Daí veio o acerto com os russos, por meio do hiperativo Kirill Dmitriev, o presidente do fundo soberano do país que bancou a Sputnik V e a promove como mascate pelo mundo —18 países já a autorizaram emergencialmente.
A fábrica já está em operação piloto, para testes, de produção do IFA (Insumo Farmacêutico Ativo), a matéria-prima da Sputnik V. Se tiver uso aprovado, será a primeira do país a fazê-lo, antes do Instituto Butantan e sua Coronavac ou da Fiocruz com a vacina da AstraZeneca/Universidade de Oxford.
A diferença é de escala. Se for aprovada, sua produção em plena capacidade é de 8 milhões de doses por mês, bem menos que as rivais.
Não são descartados, contudo, planos de expansão em caso de aumento de demanda. A Rússia tem acordos semelhantes de produção local na Índia e na Coreia do Sul.

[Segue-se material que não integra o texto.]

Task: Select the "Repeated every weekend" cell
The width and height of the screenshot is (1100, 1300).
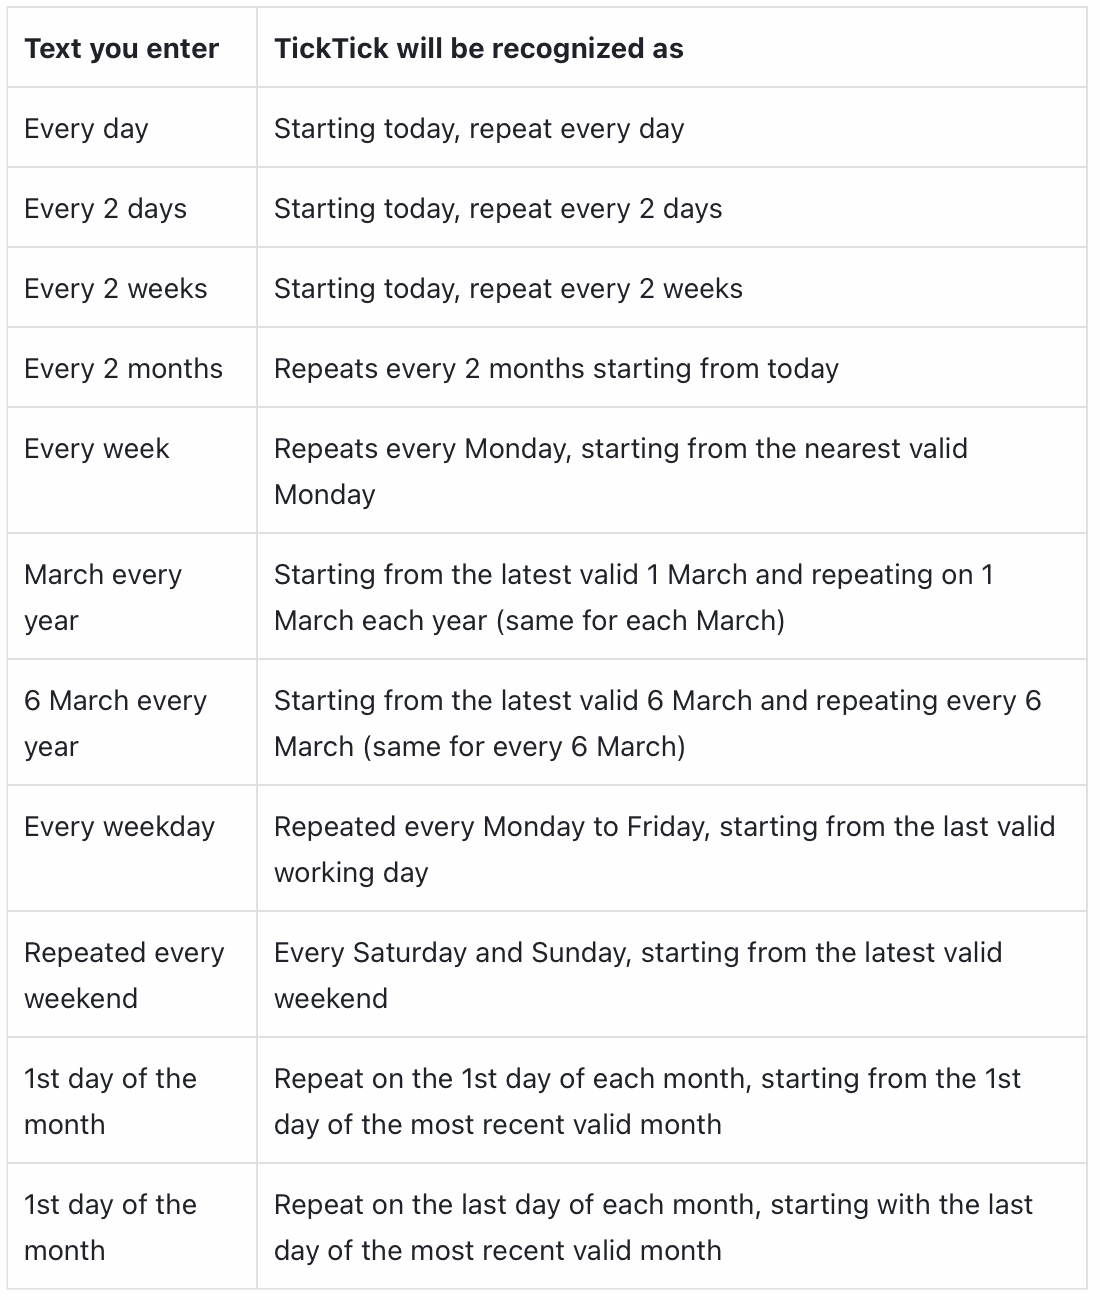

Assim como os tradicionais institutos do Rio e São Paulo, a União Química conta com a entrega de doses prontas para formulação da Sputnik também. Dmitriev prometeu, caso saia a aprovação, 10 milhões até março e até 150 milhões no ano, número que parece otimista dada as dificuldades de produção na Rússia.
No Brasil, as dúvidas eram múltiplas. Primeiro, pela presença de um nome com densidade política como Rosso na negociação. Segundo, porque havia resistência internas na Anvisa ao imunizante.

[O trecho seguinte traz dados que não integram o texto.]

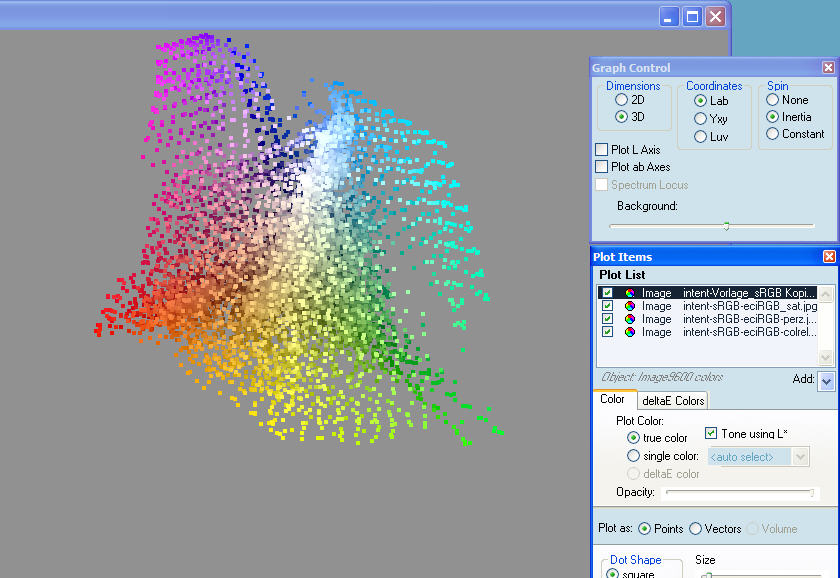The image size is (840, 578).
Task: Close the Plot Items panel
Action: (x=828, y=257)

As primeiras trocas de mensagens entre o Gamaleya, que é quem faz o pedido oficialmente, foram desalentadoras para os russos.
Segundo a reportagem ouviu de pessoas com acesso à negociação em Moscou, tudo era rejeitado liminarmente, inclusive dados que agora foram chancelados pela revista britânica The Lancet.
Houve contrariedade quando a Anvisa disse que havia rejeitado o pedido de uso emergencial justamente pela questão da fase 3. Os russos disseram que apenas iriam mandar mais documentos.
Outro ponto era a própria União Química, empresa sem tradição alguma na área de vacinas humanas, área dominada pelo Butantan e pela Fiocruz. Fundada em 1936, ela faturou R$ 2,7 bilhões em 2020 e tem 7.000 funcionários.